While many countries are now discussing the results of PISA 2015 and educators discuss graphs such as these, there is also another discussion worth of your attention: the OECD made a big change: most countries went from paper-based evaluation to computer-based evaluation. We’ve seen before that paper versus computer can make some difference, but the OECD-researchers did do pilots to measure the impact. But are the results clearcut? Not really, let’s check this long excerpt (bold by me):
Despite the attention given to ensuring comparability of test results across modes, it was not possible – nor desired – to adjust the scaling of results to take country differences in familiarity with computer tools, or in student motivation to take the PISA test on computer, into account. Indeed, PISA aims to measure student performance in different countries against a common, but evolving, benchmark – one that includes the ability to use today’s tools for solving problems in the different subjects assessed.
But is there any evidence that changes in a country’s/economy’s mean score reflect differences across countries/ economies in students’ familiarity with ICT?
The field trial for PISA 2015 provides a partial, negative answer to this question: in no country/economy that participated in the mode-effect study did the difference between students’ results on the computer- and paper-based tests deviate significantly from the average between-country difference, which was set to zero in the scaled results (see Annex A6).
However, because the national field-trial samples were small, only large differences in performance between students who were given the computer-based version of the test and an equivalent group of students, selected through random assignment, who were given the paper-based version of the test could be detected. It was not possible to rule out small and moderate effects of the mode of delivery on the mean performance of countries/ economies.
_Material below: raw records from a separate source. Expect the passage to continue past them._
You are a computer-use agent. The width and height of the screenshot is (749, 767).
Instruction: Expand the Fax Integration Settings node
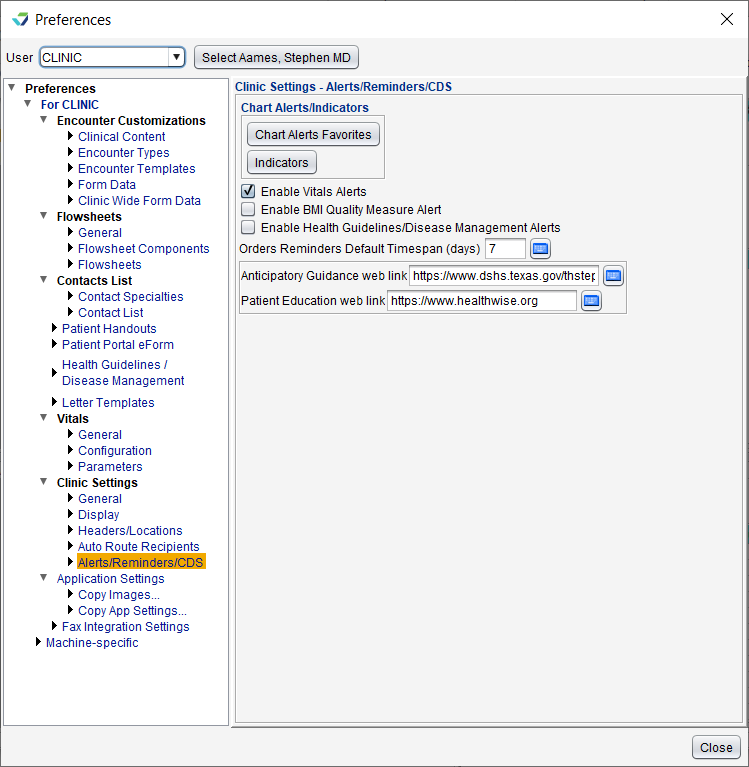(x=54, y=626)
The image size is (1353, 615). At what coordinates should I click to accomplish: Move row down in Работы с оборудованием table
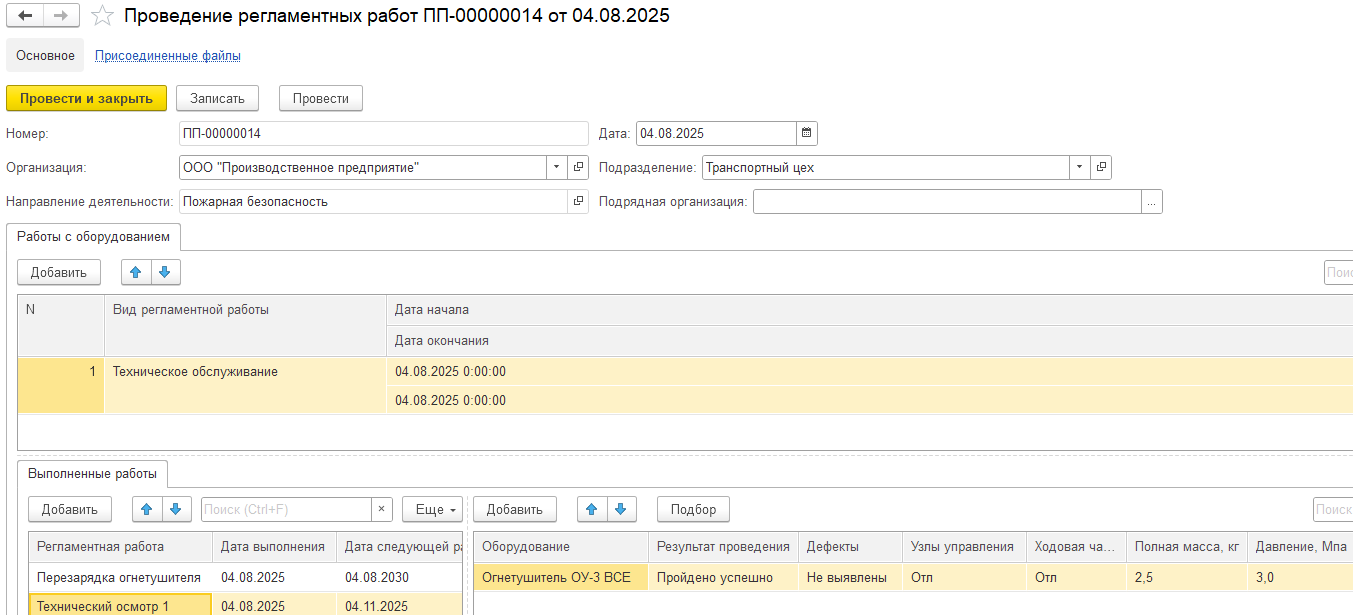165,272
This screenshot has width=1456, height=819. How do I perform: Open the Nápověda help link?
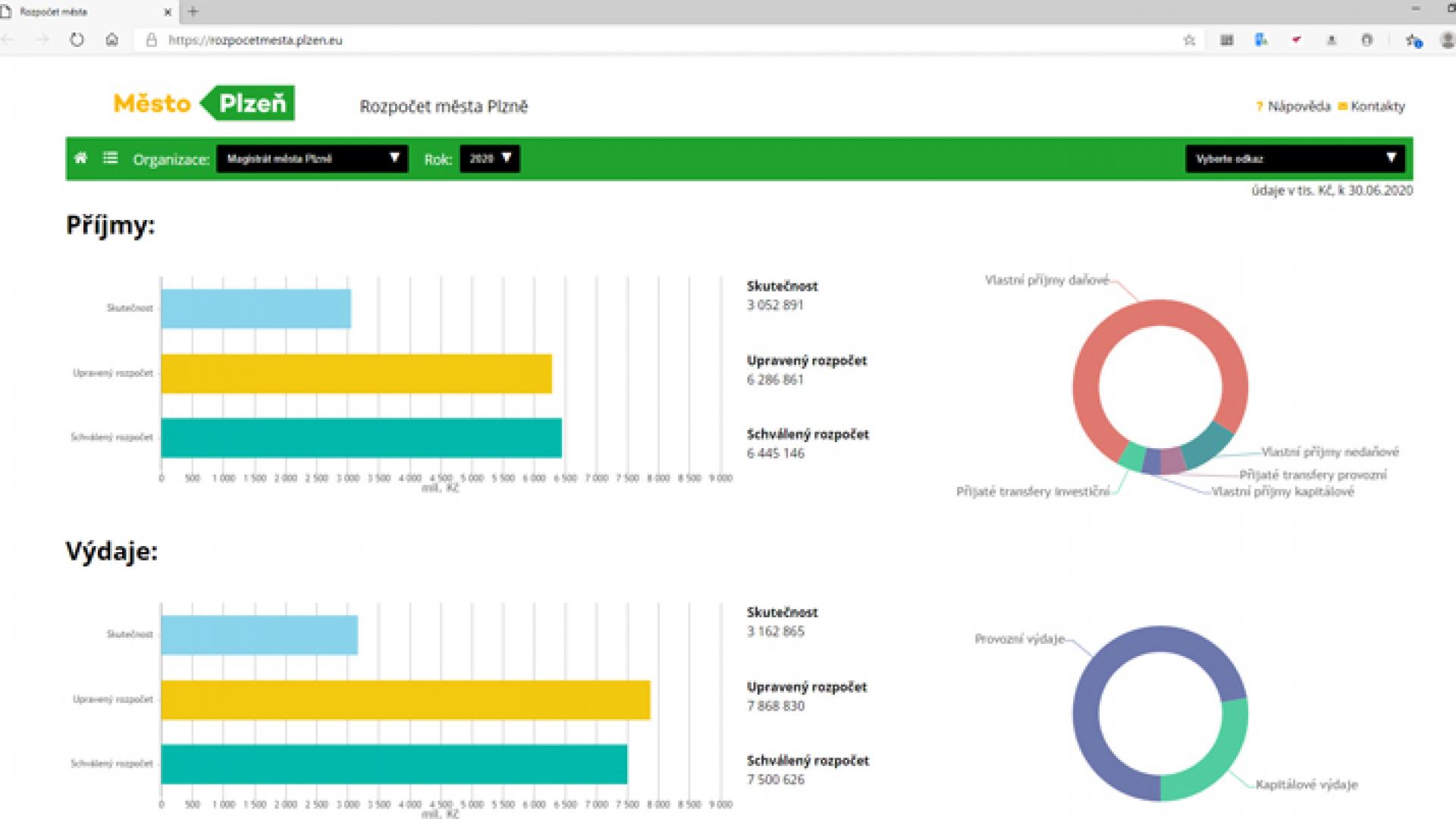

Correlational analyses corroborate the conclusion that changes in the mode of delivery are, at best, only a partial explanation for changes in performance between PISA 2012 and PISA 2015 that are observed in countries that conducted the 2012 test on paper and the 2015 test on computer. Figure I.5.6 shows shows the relationship between a simple indicator of familiarity with ICT that is available for all countries participating in PISA 2012 (the share of students who reported, in PISA 2012, having “three or more” computers in their homes; on average across OECD countries, 43% of students so reported) and the difference in mathematics performance between the PISA 2012 and the PISA 2015 assessments, for countries that conducted PISA 2015 on computer. Across all countries and economies, greater exposure to ICT devices in the home explains, at best, only 4% of the variation in the difference between PISA 2012 and 2015 scores (correlation: 0.21).1 After excluding two countries that show both greater exposure and significant and positive trends (Denmark and Norway), the correlation between these two measures is only 0.10 across the remaining countries/economies. This means that in Denmark and Norway, students’ greater familiarity with ICT (or, perhaps, greater motivation to take a test delivered on computer rather than one delivered on paper) could be part of the observed improvement in performance.
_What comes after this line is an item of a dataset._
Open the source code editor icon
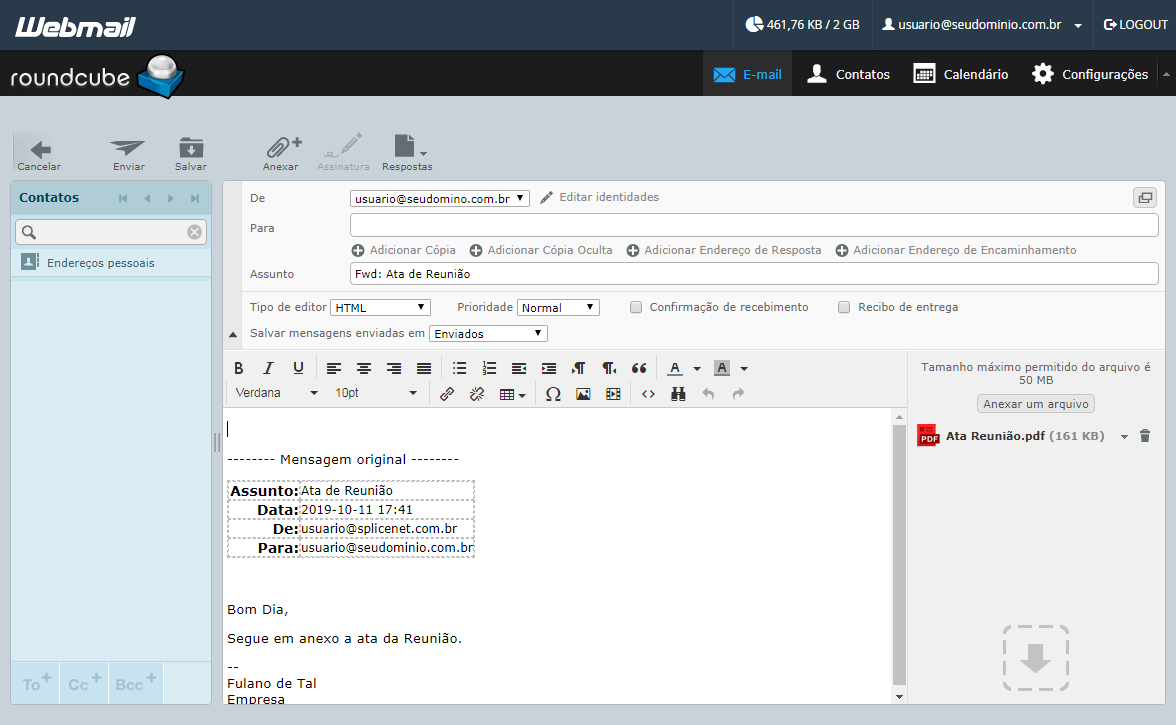The height and width of the screenshot is (725, 1176). 649,394
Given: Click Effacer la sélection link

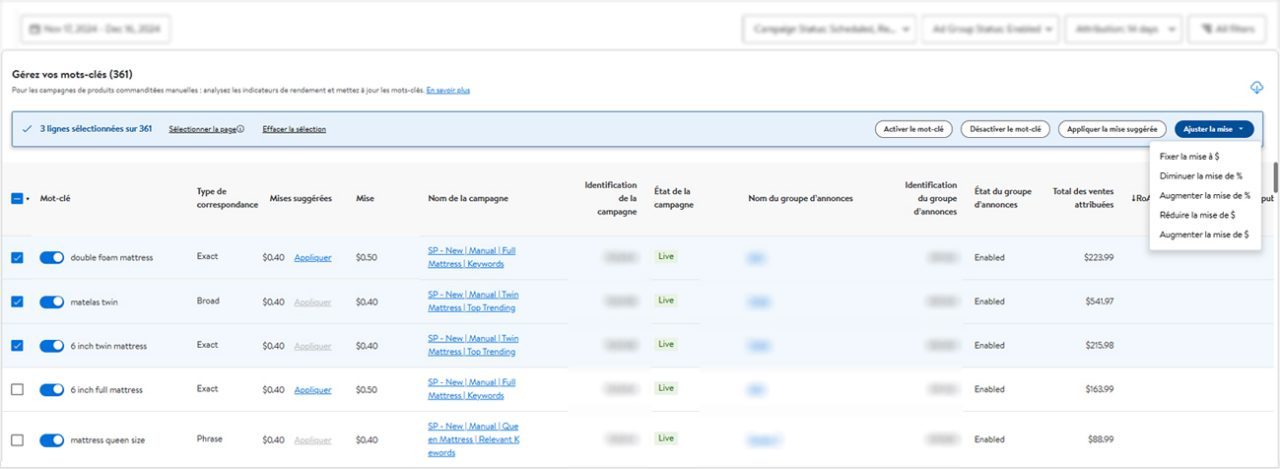Looking at the screenshot, I should 294,129.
But in general, countries where students have greater familiarity with ICT tools are almost equally likely to observe positive and negative trends, as are countries where students have less familiarity with ICT.
For 38 countries and economies, a more specific indicator of familiarity with ICT tools for mathematics is also available, through the optional ICT questionnaire for students that was distributed in PISA 2012. Students were asked to report whether they use computers during mathematics lessons for specific tasks, such as drawing the graph of a function or calculating with numbers. The share of students who reported doing at least one of these tasks on computer during mathematics lessons in the month prior to the PISA 2012 test correlates positively with the difference in mathematics performance between PISA 2012 and PISA 2015 in these 38 countries and economies (correlation 0.48). But clearly, not all changes in performance can be explained by the use of ICT tools in mathematics lessons. An improvement in mathematics performance was observed in Slovenia, for instance, despite the fact that students reported only average levels of familiarity with ICT in the PISA 2012 survey. In Australia, a negative trend in performance between PISA 2012 and PISA 2015 was observed despite the fact that students in 2012 reported frequent use of ICT tools in mathematics lessons.
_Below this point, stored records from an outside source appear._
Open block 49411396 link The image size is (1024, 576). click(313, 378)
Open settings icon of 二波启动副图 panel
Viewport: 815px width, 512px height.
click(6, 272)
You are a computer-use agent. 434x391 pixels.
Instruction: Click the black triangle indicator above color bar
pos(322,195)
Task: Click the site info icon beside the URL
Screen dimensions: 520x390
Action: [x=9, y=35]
Another 30 countries and economies can also compare changes in performance between 2012 and 2015 with the difference in mean performance between the main, paper-based assessment of mathematics conducted in 2012, and an optional, computer-based assessment of mathematics. This second test was conducted among some of the same students who also sat the paper-based PISA test, often in the afternoon of the main testing day. Results were reported on the same mathematics scale as the results of the paper-based test (OECD, 2015b). The PISA 2015 mathematics test (both in its computer-based and in its paper-based versions) used only items that were developed originally for the paper-based test; it is therefore closer, in terms of the questions asked and in timing (as part of the main, two-hour test session) to the PISA 2012 paper-based test, even though it was conducted on computer.
The correlation of changes in mean mathematics performance between 2012 and 2015 with differences between the computer-based and the paper-based mathematics performance in 2012 is only 0.18 – signalling a weak association. This may imply that the aspects that are unique to the PISA 2012 computer-based assessment (the inclusion of items that explicitly measure students’ ability to use ICT tools for solving mathematics problems, and when the test was conducted) explain a bigger part of the performance differences in 2012 than how the test was delivered. It may also imply that changes in performance between 2012 and 2015 largely re ect other factors than the mode of delivery, such as changes in student proficiency, or the sampling variability and scaling changes that contribute to the uncertainty associated with trend estimates (the sampling error and link error; see Annex A5).
So, there can be both positive and negative effects but still there is an earlier report by Jerim who did warn for a possible big impact:
The Programme for International Assessment (PISA) is an important cross-national study of 15 year olds academic achievement. Although it has traditionally been conducted using paper-and-pencil tests, the vast majority of countries will use computer-based assessment from 2015. In this paper we consider how cross-country comparisons of children’s skills differ between paper and computer versions of the PISA mathematics test. Using data from PISA 2012, where more than 200,000 children from 32 economies completed both paper and computer versions of the mathematics assessment, we find important and interesting differences between the two sets of results. This includes a substantial drop of more than 50 PISA test points (half a standard deviation) in the average performance of children from Shanghai- China. Moreover, by considering children’s responses to particular test items, we show how differences are unlikely to be solely due to the interactive nature of certain computer test questions. The paper concludes with a discussion of what the findings imply for interpretation of PISA results in 2015 and beyond.
I do think that this is something that should be taken into account when discussing both declines and increases. I’m certainly not saying that this is the sole explanation, that would be crazy, but it’s difficult to exclude that this change in assessment doesn’t have any impact.